The third parameter of interest is the posterior allele frequency at each locus and in each subpopulation. Again, we have a record of the true values so we can check that the model output matches these values.
Before doing so, however, we need to revisit structure plots. One thing to note when looking at structure plots is that the group labelling is arbitrary, and labels can be swapped around without undermining results. For example, we could swap around what we call group1 and group2 in the structure plots above and the overall estimated structure would be the same. In fact, the group labels used in MALECOT are simply chosen to minimise the visual differences between plots - for example, in the structure plots above the colours are chosen to align most closely between different values of \(K\).
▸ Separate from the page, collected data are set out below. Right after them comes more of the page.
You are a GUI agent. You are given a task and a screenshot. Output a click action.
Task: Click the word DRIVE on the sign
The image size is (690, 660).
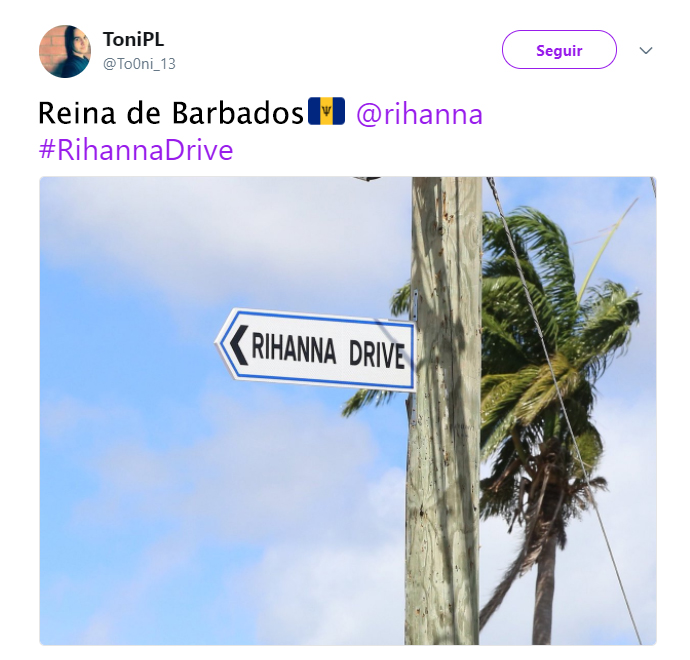click(377, 355)
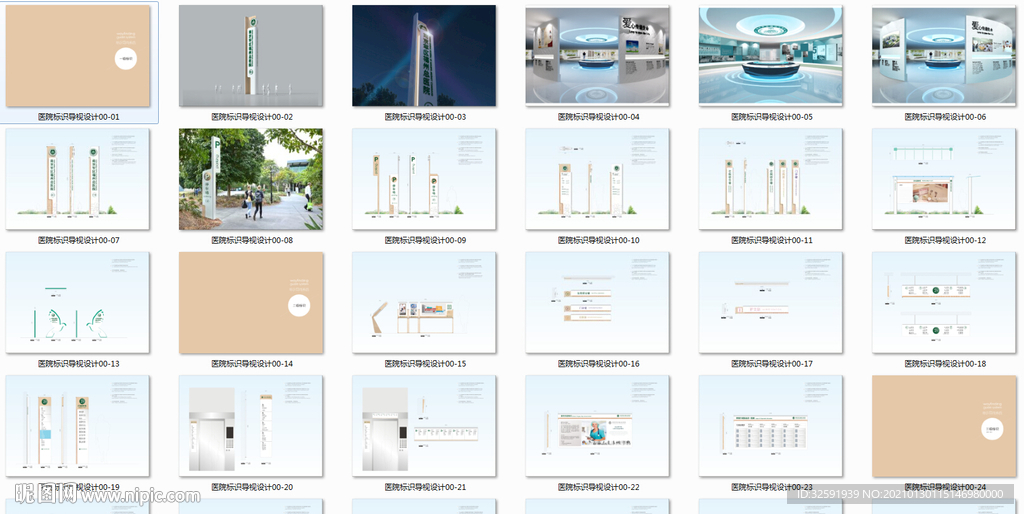Click file name label 医院标识导视设计00-10
This screenshot has width=1024, height=514.
point(598,241)
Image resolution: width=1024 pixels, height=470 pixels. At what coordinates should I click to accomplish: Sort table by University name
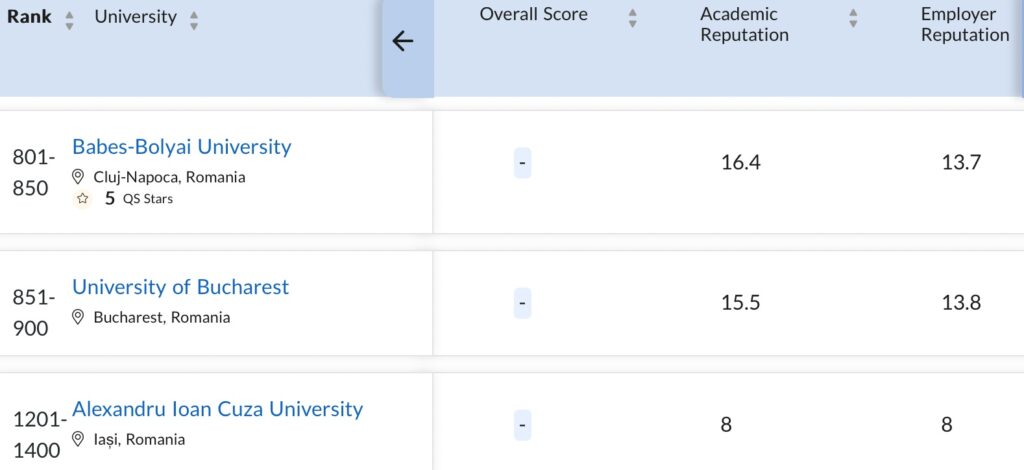click(x=193, y=20)
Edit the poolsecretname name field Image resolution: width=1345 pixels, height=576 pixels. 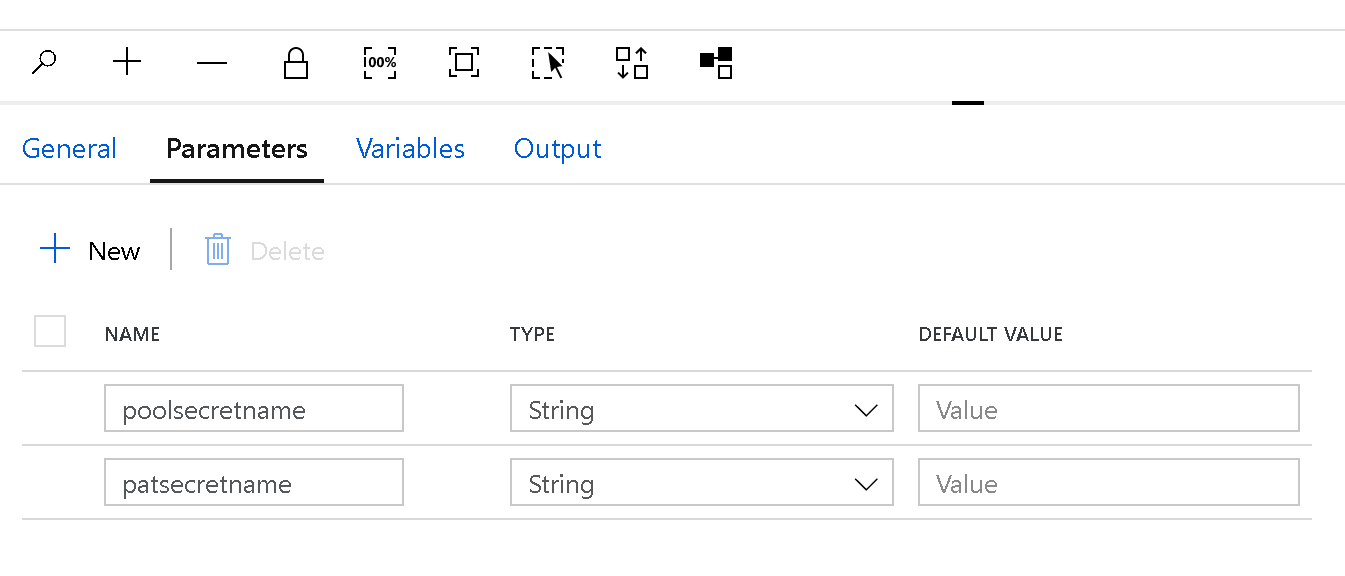tap(253, 408)
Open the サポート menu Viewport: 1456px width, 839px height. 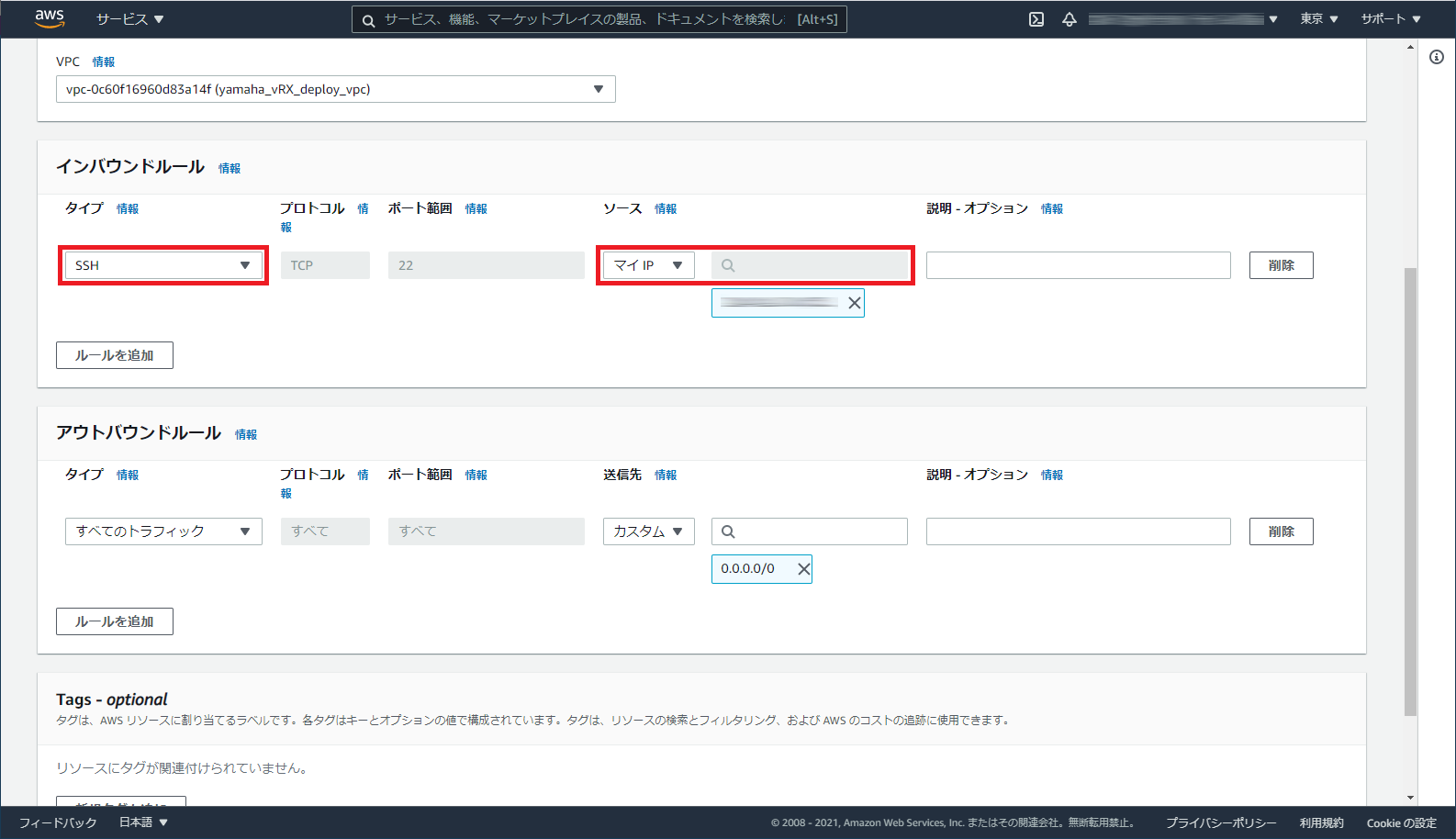1390,19
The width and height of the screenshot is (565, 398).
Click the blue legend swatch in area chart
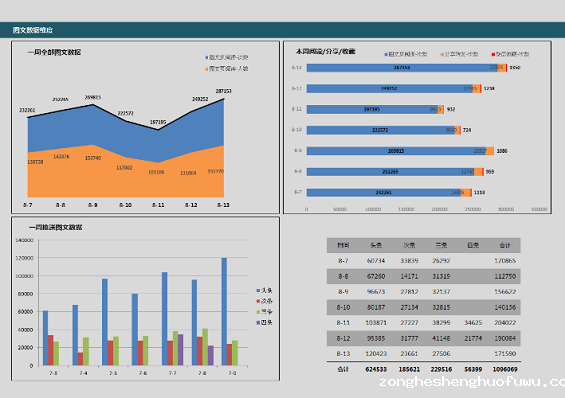[207, 57]
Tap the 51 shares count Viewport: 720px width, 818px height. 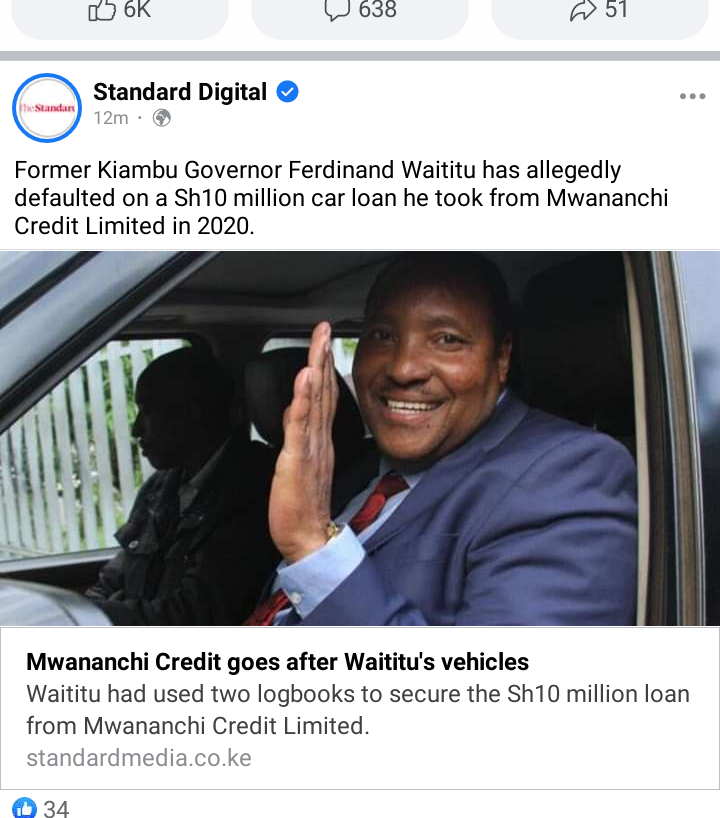[616, 10]
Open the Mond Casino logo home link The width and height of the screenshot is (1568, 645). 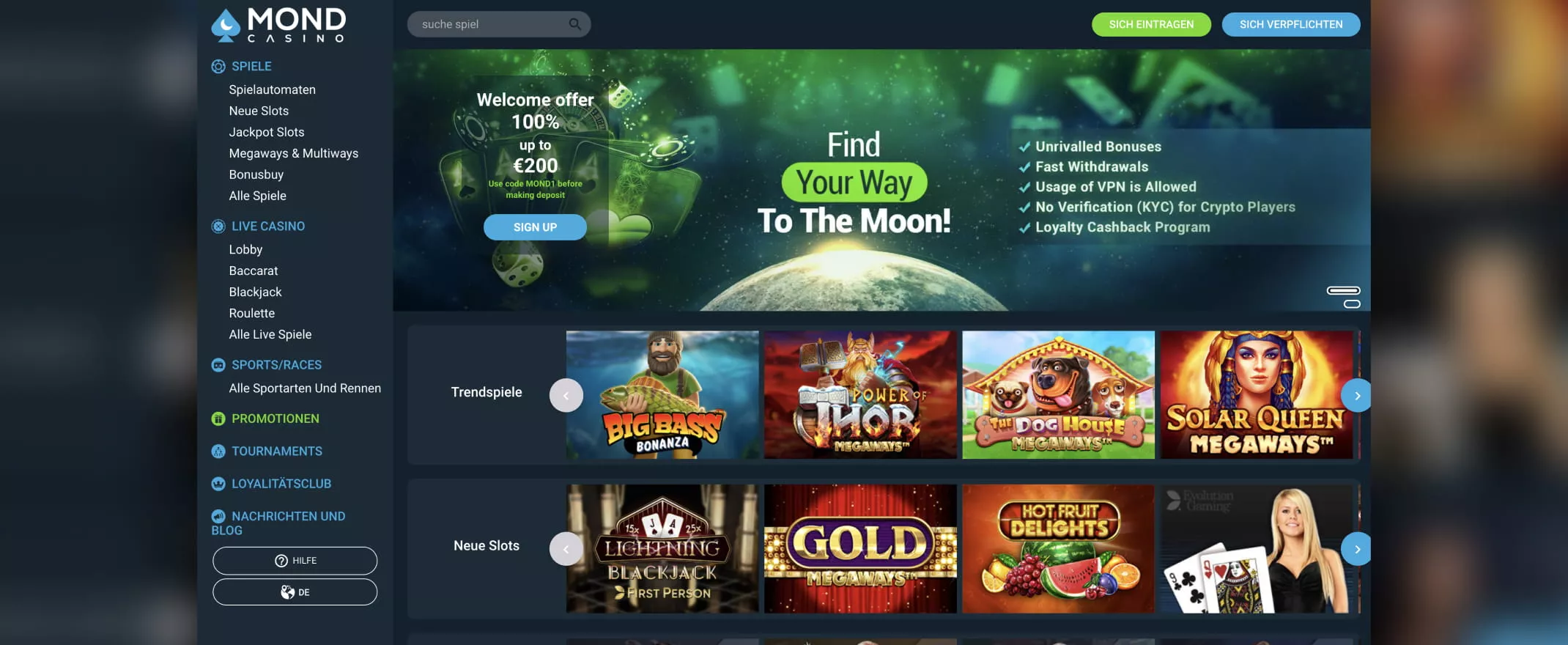(278, 25)
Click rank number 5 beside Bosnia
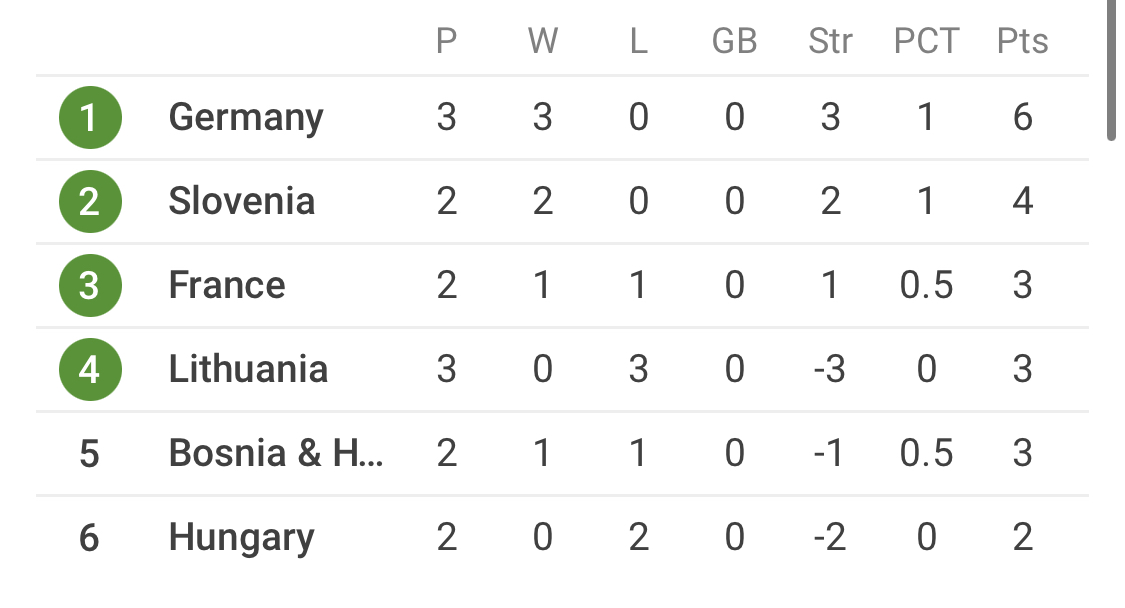The width and height of the screenshot is (1125, 608). [89, 454]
However, when comparing true allele frequencies against MCMC output we need to make sure our labels match up. We can do this using the get_group_order()
function, which takes a project and value of \(K\) as input, along with a “target group”. The target group will be matched against the MCMC output and re-ordered as needed to get the best possible matching. For example, using mysim$true_group
as the target group we obtain:
group_order_k3 <- get_group_order(myproj, K = 3, target_group = mysim$true_group)
group_order_k3
## [1] 3 1 2
This tells us that group 3 in our simulated data matches the first group in the MCMC output, group 1 matches the second group in the MCMC output, and group 2 matches the third group in the MCMC output. Now that we know this, we can plot posterior allele frequencies in each subpopulation and overlay the correct corresponding values from the simulated data. Note that when ggplot objects are produced inside a loop we have to use the print()
function to make them appear on the screen:
# loop through subpopulations
for (i in 1:3) {
# produce plot of posterior allele frequencies for this subpopulation
posterior_p <- plot_p(myproj, K = 3, deme = i)
# get true simulated allele frequencies for this subpopulation
sim_p <- mapply(function(x){x[group_order_k3[i],1]}, mysim$true_p)
# overlay true allele frequencies onto plot
posterior_p <- posterior_p + geom_point(aes(x = 1:24, y = sim_p), col = "red", shape = 4)
print(posterior_p)
}
We can see that the MCMC has done a good job of estimating allele frequencies in all three subpopulations. This was made easier by the fact that allele frequencies are quite evenly distributed between 0 and 1, which is rarely the case in real data.
In the next tutorial we will look at ways of adding realism to the model through more complex priors.